Working environments in general practice also include dealing with disruption stemming from estates not being fit for purpose. One practice in Brighton I spoke to was struggling to manage on-the-day access for patients as their duty consulting room often floods. However, without comparable data – a primary care ERIC – it is difficult to make a strong case for capital investment.
This has been borne out by the focus of the recent capital settlement in the Autumn Budget. It can’t be overstated that the budget was a good moment for capital in general. As Lord Darzi pointed out, for too long we’ve been undercapitalised as a health care system, so this was a year of relative feast compared to the famine of the past. There have also been some welcome signals from this government that they ‘get it’ on capital. First, we’ve seen the Chancellor commit to redressing the short-term approach over recent years by providing multiyear capital budgets, set for five years and extended every two years at spending reviews. Second, the long-term trend of cannibalising capital budgets to fund gaps in day-to-day revenue spending has been outlawed – with the new fiscal rules explicitly ruling out this kind of transfer. These feel like good foundations for next year’s comprehensive spending review and 10-year plan to build on to ensure we have the modern facilities and equipment the health care service needs.
However, if we look at the decisions taken within that more generous settlement, we can see two things: first, that much of this capital funding is already earmarked, and second, within this, the investment is heavily weighted towards secondary care. While there was £26 million to open new mental health crisis centres and a new £100 million fund to upgrade around 200 GP surgeries, there was also £1.5 billion for new surgical hubs and diagnostic scanners; £70 million for new radiotherapy machines; £1 billion for critical maintenance issues with NHS buildings (including those affected by reinforced autoclaved aerated concrete (RAAC)); and £2 billion for NHS technology to improve productivity and cyber-security.
Although investment in primary care, often the poor relation, is very welcome, to paraphrase Professor Kamila Hawthorne when she appeared in front of the Health and Social Care Select Committee earlier in December, £100 million is nice but it isn’t quite the same as £1 billion, and it is earmarked to cover only 3% of the more than 6,000 practices in England. But equally, £1 billion feels like a small sum when you think about the scale of the backlog in secondary care. There simply isn't enough to restore NHS facilities to where they should be, let alone to do the modernising and transforming that we know needs to happen to enable the delivery of care in a way that meets the ambitions of the government’s three shifts, particularly moving care from hospitals to the community.
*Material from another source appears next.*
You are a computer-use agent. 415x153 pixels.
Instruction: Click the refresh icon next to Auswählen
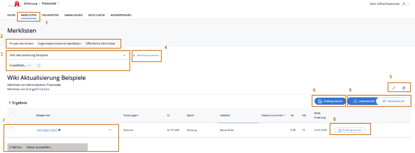[x=39, y=65]
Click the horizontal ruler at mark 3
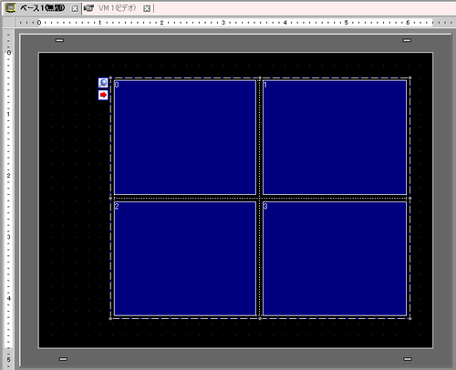456x370 pixels. [223, 23]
However, as the Secretary of State stresses, it is not all about money. As Beccy Baird, Senior Fellow at The King’s Fund, pointed out to the Health and Social Care Select Committee, there are some arcane rules around the way the general practice estate can be used that, if removed, could support better joined-up, integrated working locally.
But much of it definitely is about investment. Given the financial climate for the health and care system is tight and set to stay that way, there will inevitably be trade-offs and prioritisation within the capital envelope. Hopefully, some of those choices will be made off the back of a better understanding of needs across the entire NHS estate.